Ayrıca seçimden kısa süre önce YNK’den ihraç edilen Lahur Talabani’nin, YNK’ye alternatif olarak kurduğu Halk Cephesi, ortaya koyduğu iddiaya oranla büyük bir yenilgi yaşadı. YNK’deki konforları bozulan ve Bafil Talabani’ye karşı gelen “eski kurtlar” soluğu Hewlêr’de alıp YNK’ye karşı sistematik bir saldırı başlatsalar da etkilerinin olmadığı açığa çıktı.
Bununla birlikte YNK de 30 kürsü iddiasının gerisine düştü ve muhtemelen Yeni Nesil’in yükselişini öngöremedi. Tüm propagandasını KDP’ye yönelik geliştirdi ve Yeni Nesil dahil diğer hiçbir fraksiyonu gündemine almadı. Yeni Nesil’in beklenmedik yükselişi, YNK’nin iddiasına denk bir zaferi elde etmesine engel oldu.
Tüm bunlara rağmen, gelen son açıklamalara bakılacak olursa Kürdistan Bölgesi’nin 10’uncu kabinesinin şekilleneceği merkezlerden biri de Süleymaniye olacak gibi görünüyor. Önceki seçimlere oranla gerileme yaşayan İslami partiler, gelecek hükümette yer almayacaklarını duyurdular. Yeni Nesil de benzer bir açıklama yaptı. Kaldı ki Yeni Nesil, Goran gibi bir alternatif olmak üzereyken hükümete dahil olursa, bir sonraki seçimde Goran’ın yaşadığı kaçınılmaz sonucu yaşayabilir.

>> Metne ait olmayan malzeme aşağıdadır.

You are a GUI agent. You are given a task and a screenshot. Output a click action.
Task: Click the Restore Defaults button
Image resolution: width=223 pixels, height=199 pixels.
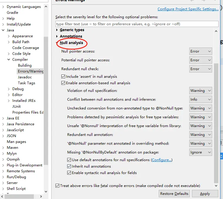tap(174, 194)
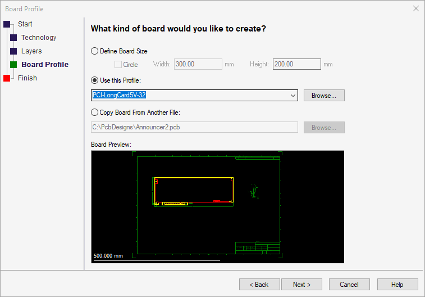Click the board Height input field
The width and height of the screenshot is (425, 297).
[296, 64]
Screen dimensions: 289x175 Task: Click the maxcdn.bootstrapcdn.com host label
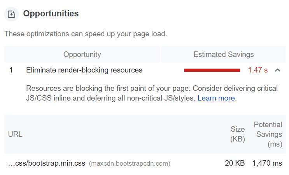[130, 164]
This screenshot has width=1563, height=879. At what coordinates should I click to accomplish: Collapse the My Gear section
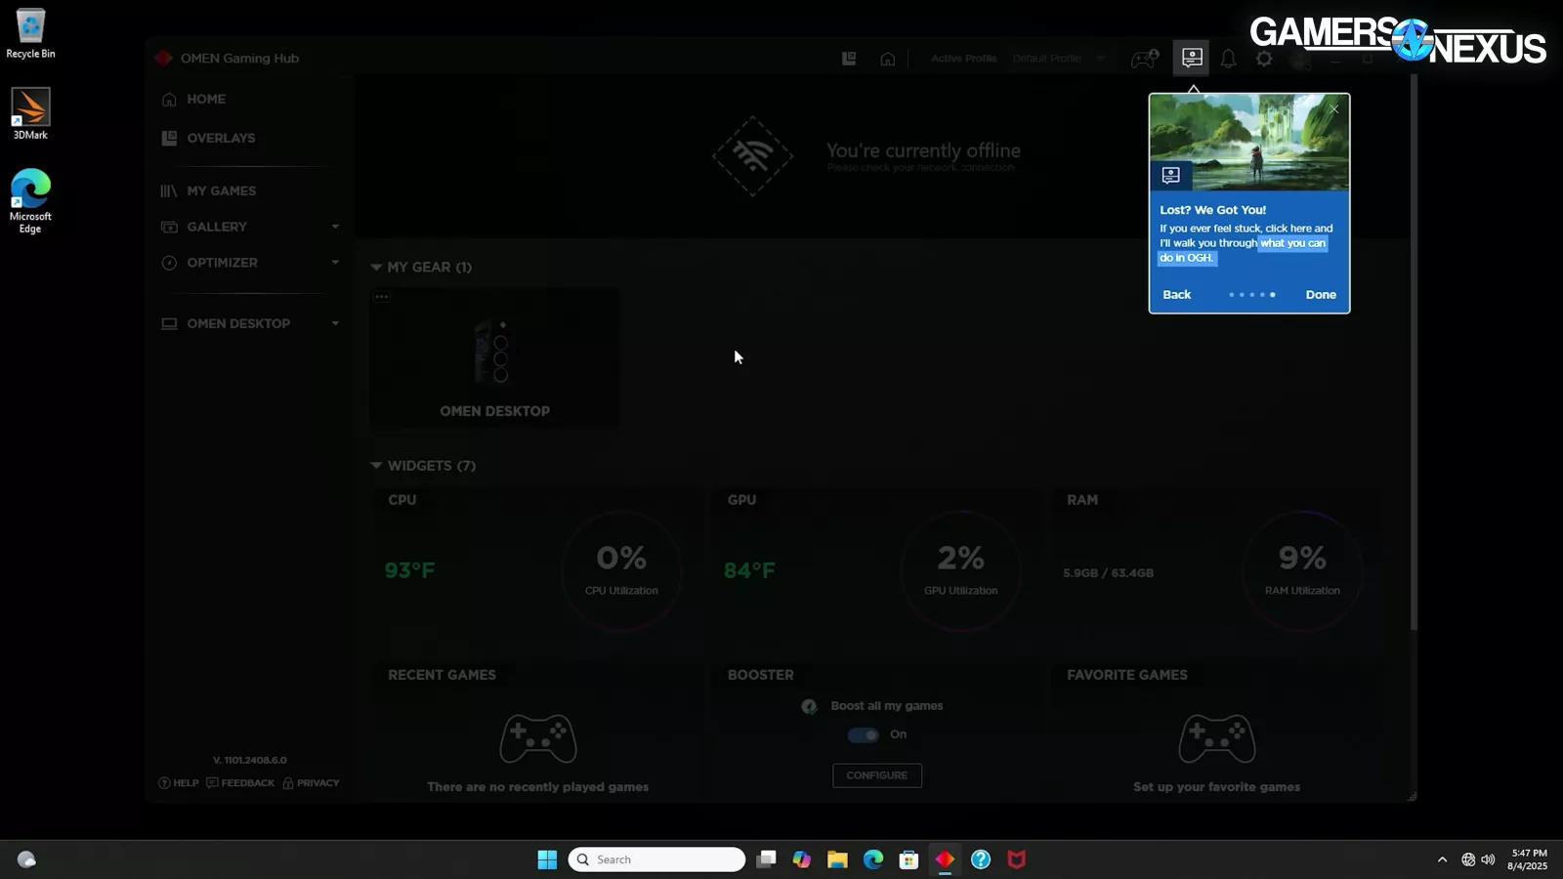(x=376, y=267)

Sonuçlara göre KDP, hükümeti tek başına kuramıyor. İrili ufaklı partilerin KDP’ye eklemlenmesi zor değil ancak bu olasılık şu an için ufukta görünmüyor.

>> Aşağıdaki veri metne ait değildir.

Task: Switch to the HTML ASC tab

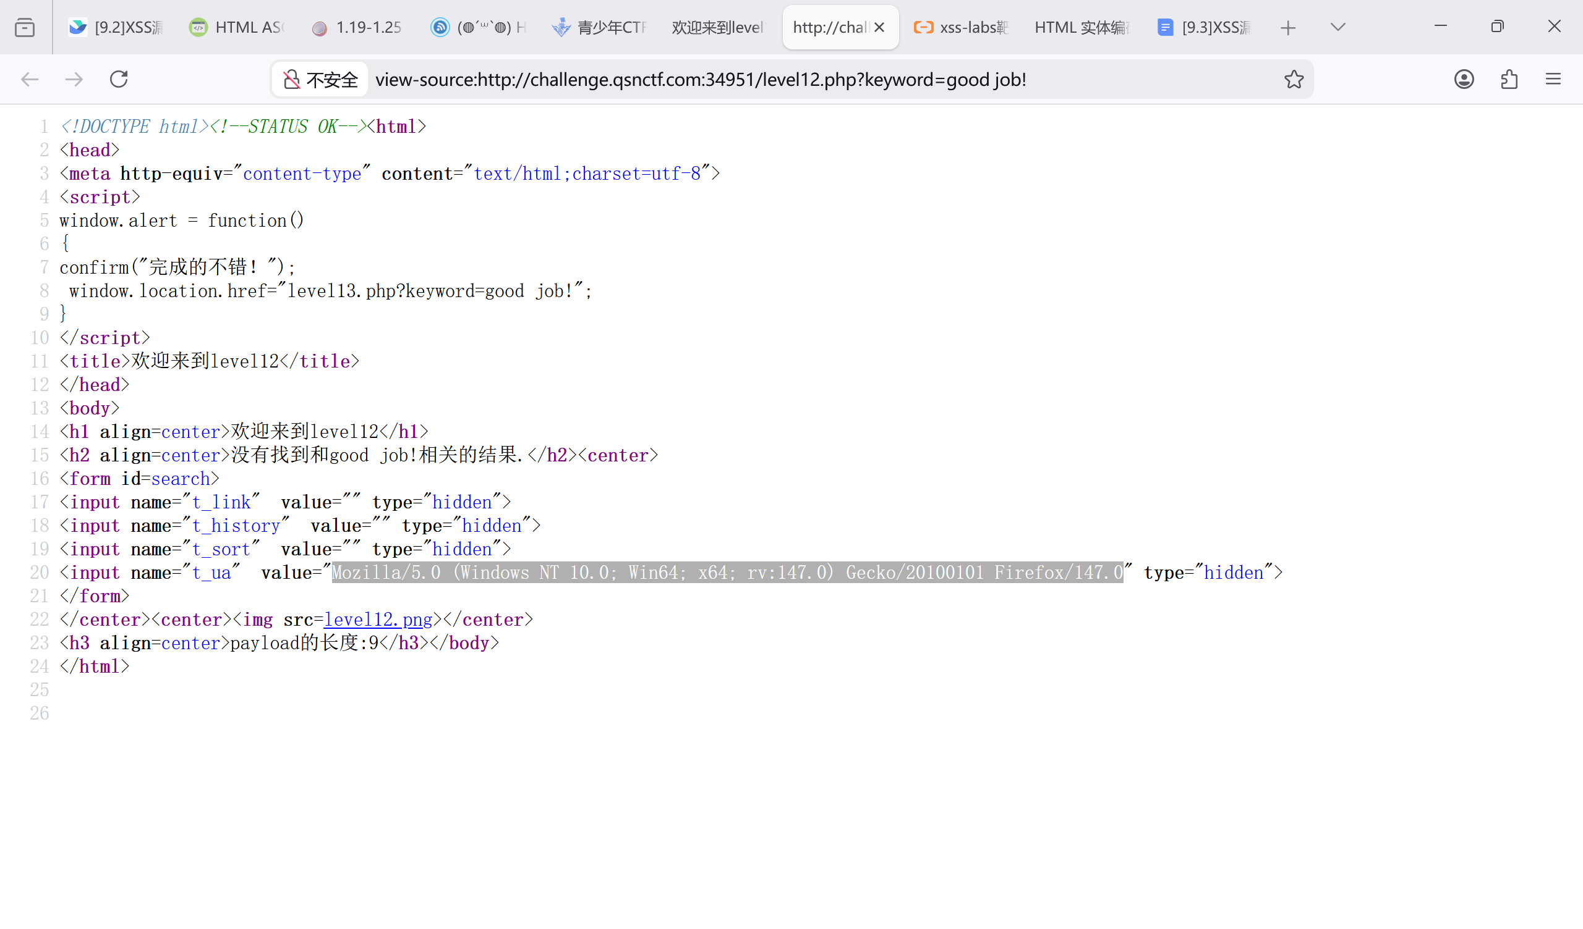Action: pyautogui.click(x=237, y=28)
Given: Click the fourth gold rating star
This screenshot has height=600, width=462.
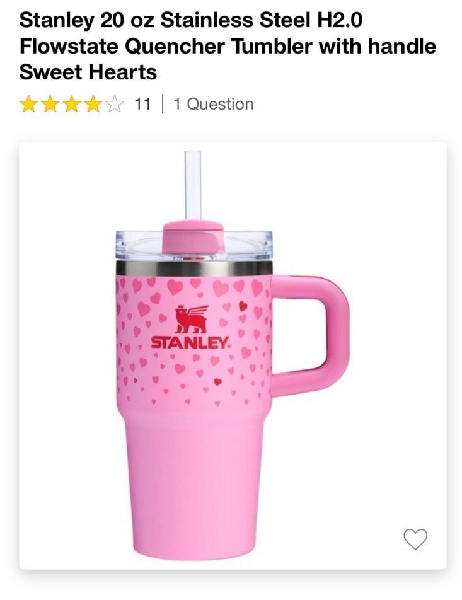Looking at the screenshot, I should click(94, 104).
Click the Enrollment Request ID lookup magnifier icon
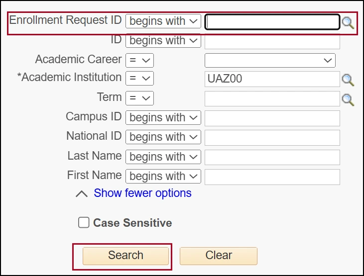Screen dimensions: 364x276 coord(348,22)
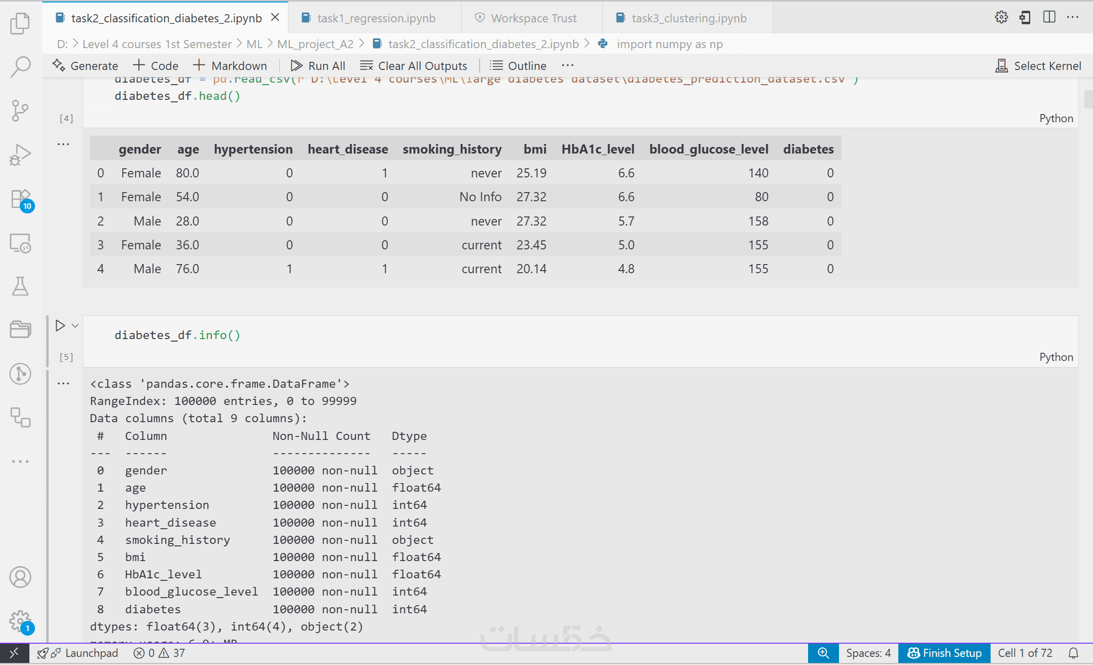1093x665 pixels.
Task: Expand run options chevron beside cell
Action: point(75,325)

Geriye, aslında YNK kulislerinde başından bu yana konuşulan ihtimal kalıyor; YNK ve KDP ortaklığında yeni bir hükümet. Ancak nasıl?
YNK’nin de KDP’nin de işi zor
YNK, bir sinerji yarattı ve toplumda gündem oldu. Artık Kürdistan Bölgesi’nde yeni bir YNK siyasetinden ve belirlediği gündemden söz etmek mümkün. KDP’nin otokratik iktidarına son vereceğini iddia etti ve bu iddia büyük oranda gerçekleştirilmiş durumda. Bu bakımdan, YNK’nin Kürdistan Bölgesi başkanlığına veya başbakanlığına talip olacağı, ancak bu şartla KDP’nin hükümeti kurmasına yol vereceği, konuşulan olasılıklar arasında.
YNK, geleceği düşünerek muhalefette kalmayı da tercih edebilir. Ancak bu durumda Süleymaniye ve Halepçe halkına sosyal hizmetler sağlama olanaklarından olacaktır. Boşluğu da elbette KDP doldurmaya çalışacaktır. Riskli ve zor bir tercih.
YNK, mevcut durumda sadece günceli değil, geleceği de kurgulamaya çalışacaktır: Hem kendi ilke ve ölçüleri doğrultusunda kurulacak hükümeti şekillendirmeye çalışmak, hem de gelecek yıl yapılması beklenen Irak parlamento seçimlerine hazırlanmak… YNK’nin işi oldukça zor ancak tedirgin ve iktidarı sarsılan KDP’nin işi daha da zor görünüyor. Tartışmalar, çok ateşli ve uzun geçecek. Seçim sonuçları, sadece bir başlangıç.